◆ **WRITTEN TASK**
Repeat every line of the items below word for word, but leave out the pictures.

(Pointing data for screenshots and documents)
-------

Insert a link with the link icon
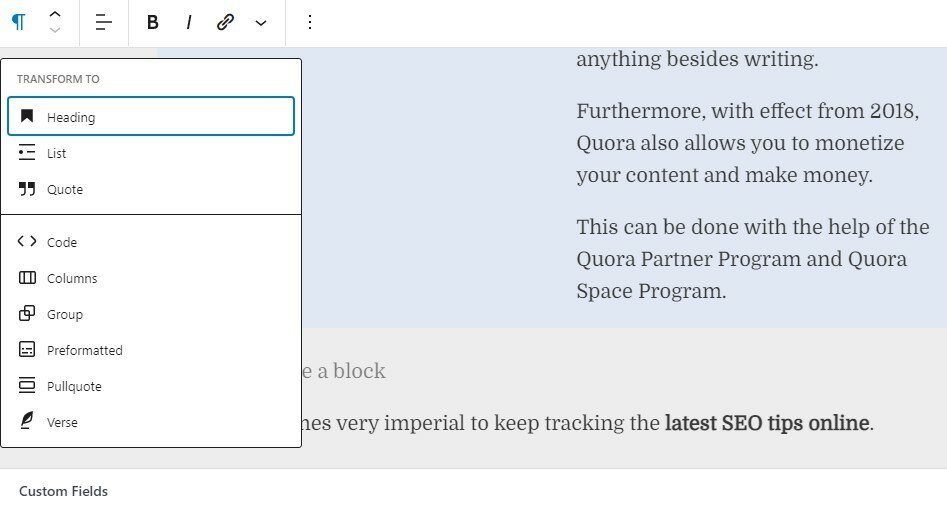Image resolution: width=947 pixels, height=509 pixels. pos(225,22)
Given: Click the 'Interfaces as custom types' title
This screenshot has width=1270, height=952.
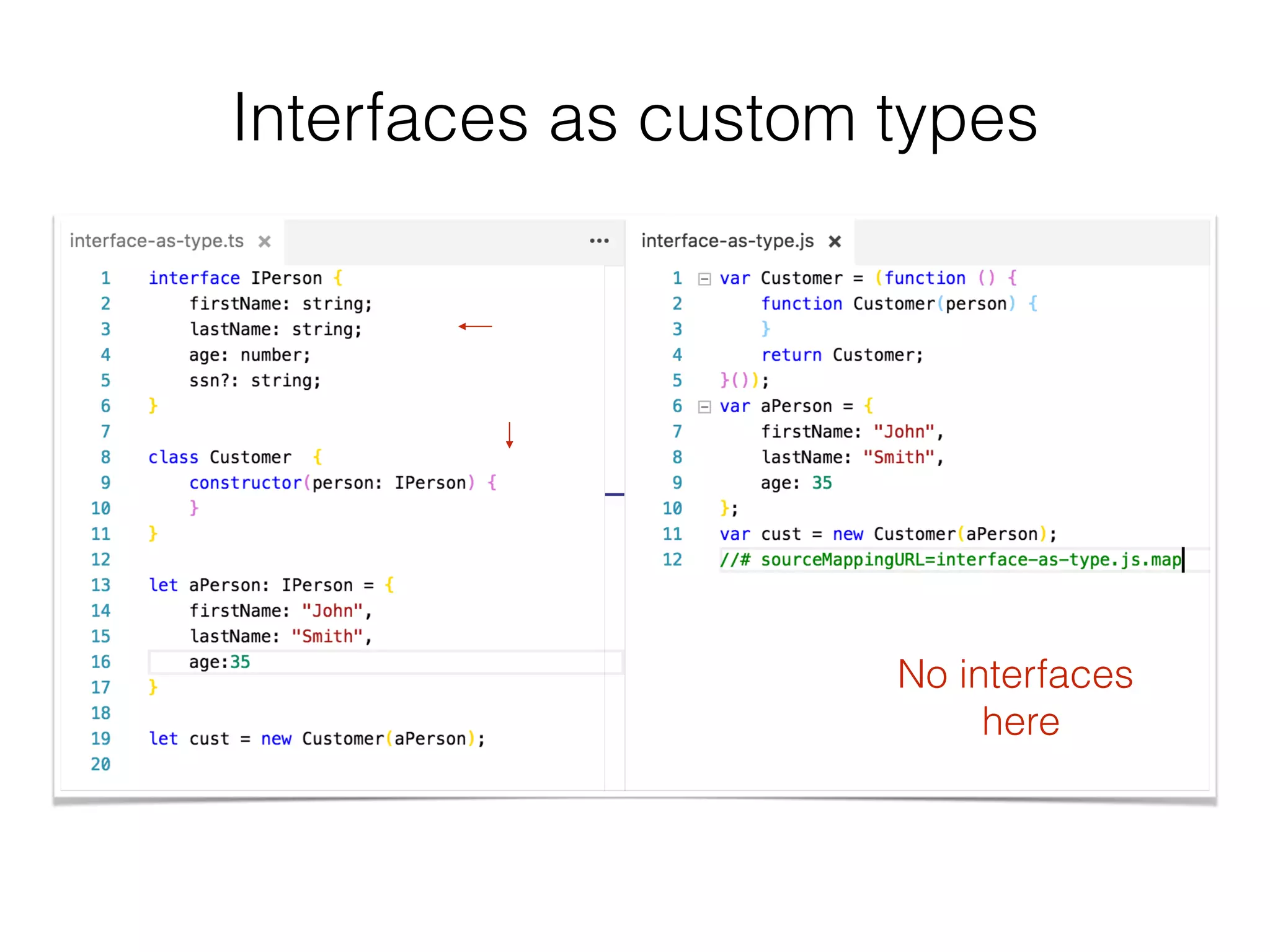Looking at the screenshot, I should 635,118.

-------

◆ **TASK SOLUTION**
Insert a link with the link icon
Image resolution: width=947 pixels, height=509 pixels. pos(225,22)
Given: Click the 'Interfaces as custom types' title
This screenshot has width=1270, height=952.
Looking at the screenshot, I should 635,118.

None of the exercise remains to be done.